The evil lies not with our President, dear friends, nor with our Justice Department, but with our laws. The fundamental governing principle here is that all federal courts are courts of limited jurisdiction, without the ability to consider any case that Congress has not authorized.
I fear I'm swimming upstream here. I actually share the palpable outrage that I find in the comment thread on David Harris Gershon's rec list diary, DOJ Asks Court to Grant Immunity to Bush, Cheney & Rumsfeld for Iraq War. How dare Obama's justice Department collaborate with Bush Administration War Criminals to prevent innocent victims of their malice from trying to recover damages in United States Courts? There ought to be a way for such foreign victims of U.S. Government predation to hold our leaders accountable, shouldn't there? Even if we, as a nation, fail to do so at the ballot box?
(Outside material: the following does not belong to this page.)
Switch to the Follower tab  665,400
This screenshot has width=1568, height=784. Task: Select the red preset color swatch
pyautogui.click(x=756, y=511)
Yet, legally, there is none. But, if I try to explain that "how dare", based upon a lifetime of law practice involving these issues, it could ignite a rox/sux pie fight that might relegate the discussion to yet another disregarded recent diary with 19 recs and 117 comments. This is important nevertheless.
Follow me out into the tall grass if you want to know about that "how dare".
I have been an assistant attorney general. I know what the duties and Constitutional responsibilities of the office amount to, from having performed them for nearly 10 years, though that was a while back. At the state level, I have run divisions of the Attorney General's Office. Since then my law practice has remained focused on federal law and procedure and immunity questions continue to arise with some frequency.
I am therefore entirely familiar with the professional principals and ethics that necessarily guided Mr. Rupa Bhattacharyya, Director, Torts Branch, Civil Division, United States Department of Justice, when he swore out his affidavit that the war criminals in question were actually acting within the scope of their offices when they were alleged to have committed the crimes in question. I know that Mr. Bhattacharyya was not pitching in with some great conspiracy to dishonestly shield international miscreants from U.S. Justice. He was simply doing his duty.
Many have asked how the commission of war crimes could possibly be in the the U.S. President's job description? It isn't, of course, but, legally, that's not the issue.
I don't want to write a legal brief here. In order to prepare to write this post I did what I always do when I write about what the law is. I double check what I know against the court decisions, statutes and rules to make sure my ideas remain correct. I did that, but don't want to talk about that here. I think it's better that I explain the way I might to a jury.
This is like if you hire a guy to drive a truck for you. If he runs over a kid because of negligence maybe you're on the hook because he's in the scope of employment, or maybe not, because he's on his own. But, no matter now bad he screws up, if he's doing something for you when it happens, you're on the hook for the damages. Although the issue in this situation is not immunity, it helps illustrate the problem of "scope of employment" in all legal matters.
At the level where Mr. Bhattacharyya (I love typing that name) operates, I'd like to ask anyone how they might possibly conclude that anything carried out on foreign soil by a President expressly authorized by Congress to use military force could lawfully be certified as outside the scope of his office?
Even if this case were to survive these preliminary defenses, there are innumerable other obstacles in the U.S. justice system equally capable of entirely derailing the case.
The U.S. has a very poor record of prosecuting its own war crimes. Congress has always obliged with the statutes needed to make it so.
The evil lies not with our President, dear friends, nor with our Justice Department, but with our laws.